Alexandra Marques, in Jornal de Notícias
Portugal pode estar nos primeiros 15 países que mais faz contra a violência sobre as mulheres, mas a lentidão da Justiça e certas decisões judiciais deitam por terra muitos esforços, diz autor de documento sobre o tema.
Para Mendes Bota, redactor do relatório que será discutido a 3 de Outubro, na sessão plenária do Conselho da Europa (CE), Portugal ainda não cumpre as sete medidas legislativas que a resolução 1582, do CE, considera serem parâmetros mínimos no combate à violência contra as mulheres.
A violação marital ou violência sexual no casamento não é tida como crime nem a agressão perpetrada pelo parceiro constitui "circunstância agravada". Apesar de, em 2007, 38% portuguesas terem sido vítimas de maus tratos, tendo 55% dos casos sido praticados pelo parceiro.
Também não é canalizado para este combate, por ano, 2% do PIB. E os 500 lugares nas casas de abrigo ficam aquém das 900 camas, que correspondem à recomendação de um lugar em acolhimento por cada 7.500 habitantes.
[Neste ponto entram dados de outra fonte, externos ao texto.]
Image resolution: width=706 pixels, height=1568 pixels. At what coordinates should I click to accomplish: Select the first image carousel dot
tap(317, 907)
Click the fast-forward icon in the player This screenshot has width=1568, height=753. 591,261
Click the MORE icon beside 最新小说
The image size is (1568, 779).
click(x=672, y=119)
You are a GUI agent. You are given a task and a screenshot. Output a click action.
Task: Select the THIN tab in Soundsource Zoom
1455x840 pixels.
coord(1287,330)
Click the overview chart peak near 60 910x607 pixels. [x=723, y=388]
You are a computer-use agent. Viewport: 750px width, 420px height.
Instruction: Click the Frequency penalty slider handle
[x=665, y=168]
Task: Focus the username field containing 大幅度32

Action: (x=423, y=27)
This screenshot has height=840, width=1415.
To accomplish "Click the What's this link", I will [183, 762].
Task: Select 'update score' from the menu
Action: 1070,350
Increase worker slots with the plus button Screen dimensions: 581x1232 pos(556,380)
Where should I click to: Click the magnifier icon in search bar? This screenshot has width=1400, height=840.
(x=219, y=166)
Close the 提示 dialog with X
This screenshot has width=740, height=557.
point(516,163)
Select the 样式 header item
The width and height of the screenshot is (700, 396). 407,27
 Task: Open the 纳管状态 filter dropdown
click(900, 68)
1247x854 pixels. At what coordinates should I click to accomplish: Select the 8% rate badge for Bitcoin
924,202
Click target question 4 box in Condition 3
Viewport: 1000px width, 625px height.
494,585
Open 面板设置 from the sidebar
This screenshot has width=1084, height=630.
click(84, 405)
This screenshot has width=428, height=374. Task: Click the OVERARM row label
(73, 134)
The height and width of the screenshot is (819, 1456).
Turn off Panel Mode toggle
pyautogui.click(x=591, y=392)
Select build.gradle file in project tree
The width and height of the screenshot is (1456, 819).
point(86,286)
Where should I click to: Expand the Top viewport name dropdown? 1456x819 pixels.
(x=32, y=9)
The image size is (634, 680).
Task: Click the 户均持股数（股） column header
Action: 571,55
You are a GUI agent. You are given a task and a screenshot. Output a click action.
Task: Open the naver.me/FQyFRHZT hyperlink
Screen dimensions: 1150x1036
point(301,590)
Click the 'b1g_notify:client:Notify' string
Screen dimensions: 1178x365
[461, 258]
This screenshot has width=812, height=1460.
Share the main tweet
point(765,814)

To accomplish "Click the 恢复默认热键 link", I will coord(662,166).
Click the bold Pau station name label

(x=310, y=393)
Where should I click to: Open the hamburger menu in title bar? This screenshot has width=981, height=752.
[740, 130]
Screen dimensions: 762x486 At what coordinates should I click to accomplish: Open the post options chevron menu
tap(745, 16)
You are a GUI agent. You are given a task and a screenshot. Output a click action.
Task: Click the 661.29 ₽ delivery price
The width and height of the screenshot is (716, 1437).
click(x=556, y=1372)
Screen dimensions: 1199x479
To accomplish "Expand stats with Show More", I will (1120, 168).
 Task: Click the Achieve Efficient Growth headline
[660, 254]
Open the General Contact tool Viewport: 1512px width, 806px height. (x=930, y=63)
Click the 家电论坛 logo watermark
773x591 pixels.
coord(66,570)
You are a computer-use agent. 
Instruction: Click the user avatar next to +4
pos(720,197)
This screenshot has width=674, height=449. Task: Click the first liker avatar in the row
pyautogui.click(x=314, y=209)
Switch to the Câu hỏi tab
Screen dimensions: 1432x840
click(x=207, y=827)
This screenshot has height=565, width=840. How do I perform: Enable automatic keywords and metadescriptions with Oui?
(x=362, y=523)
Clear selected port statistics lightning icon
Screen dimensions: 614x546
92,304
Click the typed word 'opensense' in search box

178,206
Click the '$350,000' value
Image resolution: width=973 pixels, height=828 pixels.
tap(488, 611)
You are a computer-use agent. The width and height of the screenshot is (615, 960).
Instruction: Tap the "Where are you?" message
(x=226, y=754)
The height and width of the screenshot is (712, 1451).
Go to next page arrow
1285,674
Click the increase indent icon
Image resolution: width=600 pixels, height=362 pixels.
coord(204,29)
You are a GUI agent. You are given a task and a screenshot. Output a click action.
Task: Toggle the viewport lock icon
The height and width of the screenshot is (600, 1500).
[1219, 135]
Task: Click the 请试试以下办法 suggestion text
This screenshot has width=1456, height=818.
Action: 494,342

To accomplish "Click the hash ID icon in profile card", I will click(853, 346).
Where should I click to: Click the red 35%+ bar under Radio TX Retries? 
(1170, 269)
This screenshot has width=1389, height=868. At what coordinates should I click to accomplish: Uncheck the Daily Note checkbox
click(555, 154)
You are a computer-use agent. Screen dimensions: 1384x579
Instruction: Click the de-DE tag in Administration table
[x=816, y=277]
Mesmo assim, Mendes Bota, primeiro vice-presidente da Comissão para a Igualdade de Oportunidades de Género do CE, diz que Portugal pode estar entre os 15 primeiros Estados (que têm uma estrutura de resposta eficaz) entre mais de 50 países (47 do CE mais as nações associadas).
O deputado refere mesmo ter havido "um grande salto em frente" na formação das forças policiais, mas não esconde que "ainda é insuficiente a situação a nível judicial".
Esta crítica surge porque, afirma, é incompreensível que um juiz ilibe um agressor porque só deu um estalo na mulher, que um outro determine que o agressor não se pode aproximar da vítima e depois, na regulação do poder paternal, outro magistrado decida que o agressor pode visitar os filhos em casa.
O deputado é igualmente crítico quanto ao novo Código de Processo Penal. Porque "desprotege a vítima": "Se o agressor não for apanhado em flagrante ou se se apresentar voluntariamente ao juiz é automaticamente libertado", exemplifica. "Houve aqui um erro que tem de ser reparado".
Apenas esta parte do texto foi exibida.